-- CONSIGNES --
a: Relevez, dans l'extrait sur le rire en entreprise, les adjectifs qui qualifient les « problématiques » dans la question « Doit-on rire des problématiques… ».
b: D'après l'extrait sur le rire en entreprise, quel établissement Corinne Cosseron a-t-elle fondé ?
c: Poursuivez l'extrait sur le rire en entreprise à partir de l'intertitre « Briser les murs. ».

Crédit photo Valérie Auribault

Réorganiser les services, affronter une période de crise ou modifier le management. Des situations qui peuvent engendrer des tensions et diviser les équipes. Certains ont décidé d’en rire. Pour mieux évoluer et travailler.

Peut-on rire de tout, en tout lieu et avec tout le monde ? Doit-on rire des problématiques stratégiques, organisationnelles, opérationnelles, fonctionnelles, concernant la direction générale, les ressources humaines, les relations clients… ? Et le rire a-t-il sa place dans le monde du travail ? Lieu de toutes les exigences, de tous les défis et où les compétences – et le sérieux – sont de mise ? Pourtant, le rire passe de plus en plus les portes de l’entreprise. « Il y a vingt ans, il n’y avait pas sa place. L’idée même était considérée comme farfelue », souligne Corinne Cosseron, « rigologue » et fondatrice de l’École internationale du rire. Aujourd’hui, solliciter le rire pour créer de la cohésion ou pour faire face aux difficultés n’est plus honteux. Ou presque. « Les entreprises ont largement fait appel à nous durant la crise financière, poursuit Corinne Cosseron. Et à cette époque, même les syndicats ne voulaient pas de nous. À présent, ils nous ont adoptés car ils voient les retombées sur les salariés. Pour autant, il est toujours difficile d’en parler sur la place publique. C’est encore tabou. » Corinne Cosseron intervient dans des sociétés, de Londres à Singapour. « Le rire dédramatise. C’est une bouffée d’oxygène. Et ce sujet doit être pris au sérieux. Il est crucial de laisser libre cours aux émotions, insiste-t-elle. Outre la confiance que cela génère au sein des équipes, rire limite le mal-être et ses conséquences. Et donc l’absentéisme. »

Briser les murs.

-- EXTRAIT DE DONNÉES --
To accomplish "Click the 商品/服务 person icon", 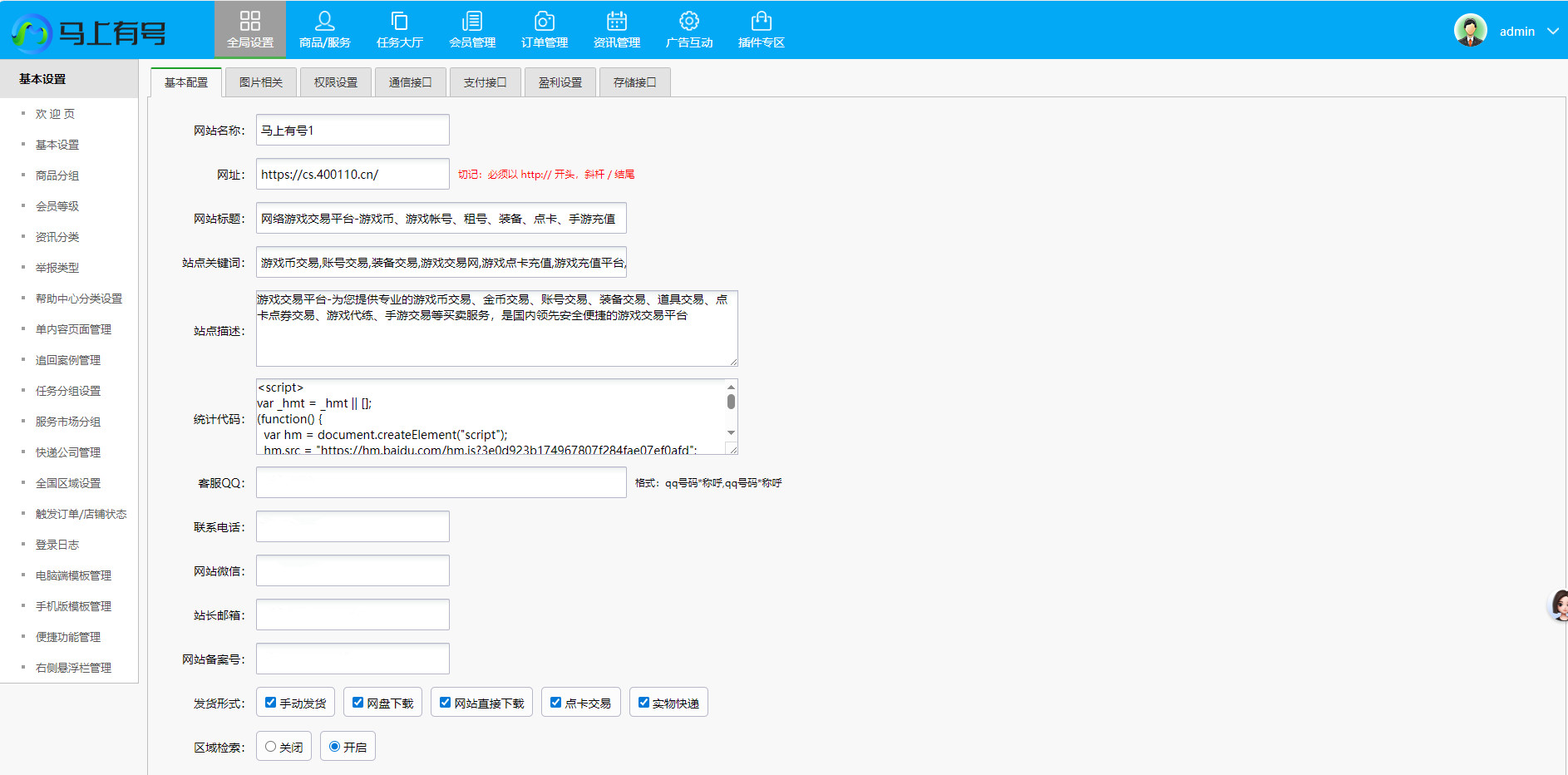I will pyautogui.click(x=324, y=21).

-- RÉPONSES AUX EXERCICES --
a: stratégiques, organisationnelles, opérationnelles, fonctionnelles

b: L'École internationale du rire.

c:
« C’est une étrange entreprise que celle de faire rire les honnêtes gens », disait Molière. Faire rire les collaborateurs, les managers, les responsables des ressources humaines et les directeurs généraux des problèmes qu’ils peuvent rencontrer au quotidien, Serge Grudzinski en a fait son pari. Pour mieux répondre aux nécessités des firmes, de leurs politiques et de leur réussite. Il y a plus de vingt ans, le fondateur de Humour Consulting Group et auteur de « Laugh to lead » était encore consultant en stratégie pour divers cabinets internationaux. Passionné par le rire et désireux de le communiquer, il décide d’abandonner une carrière prometteuse et créé son propre cabinet pour « débloquer, soigner, motiver les entreprises et leurs collaborateurs grâce au grand rire unanime. C’est l’émotion maximale qui ouvre des ponts », affirme-t-il. Fort de son expérience de consultant, Serge Grudzinski sait disséquer les sujets qui fâchent. Ces sujets qui divisent les équipes, creusent l’écart entre les managers et leurs collaborateurs et sont susceptibles de perturber les résultats de l’entreprise. « À force de vivre ensemble, tout groupe humain développe des tensions assimilées à des murs. On ne se comprend plus. Ces murs sont des molécules négatives, des briques d’émotions. Les gens, dans ces conditions, ne veulent plus avancer ensemble, et lorsque vous êtes dirigeant d’entreprise, vous ne savez plus que faire. Ils tentent alors d’y remédier grâce à des solutions rationnelles qui ne fonctionnent pas, car les murs d’émotions négatives se sont accumulés », constate Serge Grudzinski.

Apaiser les réticences.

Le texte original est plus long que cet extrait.